Roma, 9 giu. (TMNews) – “Non ho mai pensato a non chiudere” le determinazioni della Federcalcio sugli sviluppi dello scandalo calcio-scommesse “prima del prossimo campionato, sarebbe inaccettabile per il nostro modo di essere”. È quanto ha detto il presidente della Figc Giancarlo Abete a conclusione del consiglio federale di oggi a Roma, ribadendo l’intenzione di iniziare regolarmente i prossimi campionati di calcio.
“Capiamo la complessità legata ai tempi brevi disponibili – ha continuato – ma se dicessimo che tutto quello avvenuto nella stagione 2010-2011 venga valutato e sanzionato nella prossima stagione ci sarebbe una perdita di credibilità rispetto all’opinione pubblica. Dobbiamo avere la forza e la capacità di riuscire nei termini compatibili, come è avvenuto in momenti ancora più gravi”.

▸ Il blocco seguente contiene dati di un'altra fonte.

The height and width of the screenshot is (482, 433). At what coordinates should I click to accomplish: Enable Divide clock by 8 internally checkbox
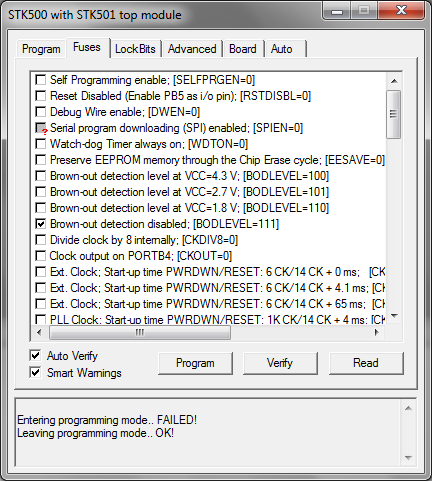(x=41, y=240)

Quanto a future e impreviste evoluzioni delle inchieste, Abete ha ricordato che “è chiaro che l’indagine non è ancora chiusa, ma gli atti sono disponibili. Le indagini possono continuare legittimamente per mesi, ma aspettare (nelle decisioni sulla giustizia sportiva, ndr) sarebbe la morte del sistema calcio. Dobbiamo comunque agire nei tempi disponibili, poi se emergono fatti nuovi ci sono comunque altri strumenti disponibili, come le revocatorie”, ha concluso.